Plusieurs chaînes de télévision turques privées et l'agence étatique de presse Anadolu ont diffusé des images montrant le ciel s'illuminant sous l'effet d'une explosion, non loin du lieu supposé où l'appareil aurait émis son dernier signal.
Les images des télévisions montraient les équipes de secours opérant à la lumière de leurs torches dans une nuit noire pour identifier les débris de l'appareil.
L'aéroport international d'Ankara, fermé en milieu de soirée au trafic aérien, a rouvert et fonctionne normalement, a rapporté la chaine privée NTV.
Le chef d'état-major libyen s'était rendu mardi à Ankara pour une visite officielle à l'invitation de son homologue turc.
Il a aussi été reçu mardi par le ministre turc de la Défense et le chef d'état-major turc, dans l'une des fréquentes visites que se rendent les responsables des deux pays.
La Turquie est un allié de poids du gouvernement de Tripoli, reconnu par l'ONU, au côté duquel elle est engagée y compris militairement depuis janvier 2020, lui fournissant notamment des drones de combat et des instructeurs militaires mais également un soutien économique.
La Libye peine à retrouver la stabilité depuis le renversement de Mouammar Kadhafi en 2011. Deux exécutifs s'y disputent le pouvoir: le gouvernement d'unité nationale (GNU) installé à Tripoli, dirigé par Abdelhamid Dbeibah ; l'autre à Benghazi (est), contrôlé par le maréchal Khalifa Haftar et ses fils.

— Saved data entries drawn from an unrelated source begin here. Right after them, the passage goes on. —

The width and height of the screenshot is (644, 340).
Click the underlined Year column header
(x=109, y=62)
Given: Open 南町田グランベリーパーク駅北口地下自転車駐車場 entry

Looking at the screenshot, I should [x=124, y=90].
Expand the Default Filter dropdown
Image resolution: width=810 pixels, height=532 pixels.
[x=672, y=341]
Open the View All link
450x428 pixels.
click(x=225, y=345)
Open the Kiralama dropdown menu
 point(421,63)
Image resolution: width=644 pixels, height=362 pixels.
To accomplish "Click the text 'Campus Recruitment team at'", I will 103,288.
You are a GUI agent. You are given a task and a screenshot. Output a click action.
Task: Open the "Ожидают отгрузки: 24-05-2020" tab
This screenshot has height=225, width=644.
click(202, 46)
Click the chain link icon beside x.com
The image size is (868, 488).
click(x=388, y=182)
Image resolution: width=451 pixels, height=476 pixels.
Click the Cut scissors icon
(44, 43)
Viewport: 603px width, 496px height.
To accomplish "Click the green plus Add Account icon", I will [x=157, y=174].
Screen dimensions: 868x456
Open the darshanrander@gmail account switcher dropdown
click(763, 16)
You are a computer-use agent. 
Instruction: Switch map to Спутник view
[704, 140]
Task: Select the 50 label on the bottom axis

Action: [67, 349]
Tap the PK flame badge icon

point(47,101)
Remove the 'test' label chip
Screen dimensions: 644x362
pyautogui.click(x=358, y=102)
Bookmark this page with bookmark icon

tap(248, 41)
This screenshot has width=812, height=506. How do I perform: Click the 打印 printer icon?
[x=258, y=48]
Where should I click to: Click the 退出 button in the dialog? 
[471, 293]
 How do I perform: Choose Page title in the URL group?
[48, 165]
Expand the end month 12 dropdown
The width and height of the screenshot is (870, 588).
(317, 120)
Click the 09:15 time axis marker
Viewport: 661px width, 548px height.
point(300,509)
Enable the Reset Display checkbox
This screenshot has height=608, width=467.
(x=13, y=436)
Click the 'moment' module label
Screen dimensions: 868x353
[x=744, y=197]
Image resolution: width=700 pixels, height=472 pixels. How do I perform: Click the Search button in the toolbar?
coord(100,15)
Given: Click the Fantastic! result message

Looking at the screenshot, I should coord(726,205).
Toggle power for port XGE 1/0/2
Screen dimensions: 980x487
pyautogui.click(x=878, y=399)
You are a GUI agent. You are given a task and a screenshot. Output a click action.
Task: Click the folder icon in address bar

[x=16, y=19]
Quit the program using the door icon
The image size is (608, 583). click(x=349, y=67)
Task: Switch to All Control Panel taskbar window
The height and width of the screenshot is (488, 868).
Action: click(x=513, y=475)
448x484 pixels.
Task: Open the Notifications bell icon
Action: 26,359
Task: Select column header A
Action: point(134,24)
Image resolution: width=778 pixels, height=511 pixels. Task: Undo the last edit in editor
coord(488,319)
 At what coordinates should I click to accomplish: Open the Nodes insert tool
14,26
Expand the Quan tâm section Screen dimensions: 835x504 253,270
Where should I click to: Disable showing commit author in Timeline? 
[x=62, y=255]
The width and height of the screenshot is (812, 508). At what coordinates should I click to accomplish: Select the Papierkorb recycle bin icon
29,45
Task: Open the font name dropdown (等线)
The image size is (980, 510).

Ankara qui avait appuyé les autorités de Tripoli face à l'opération militaire des forces du maréchal Haftar s'est néanmoins rapproché ces derniers mois de l'homme fort de Benghazi: le chef du renseignement turc (MIT) Ibrahim Kalin lui a ainsi rendu visite en août après que le fils du maréchal, Saddam Haftar, eut été reçu dans la capitale turque en avril.
Ankara est également intervenu pour faciliter la conclusion d'un accord cet automne entre Tripoli et un puissant groupe armé de l'ouest, la Force Radaa, mettant ainsi fin à des mois de tension autour de la capitale.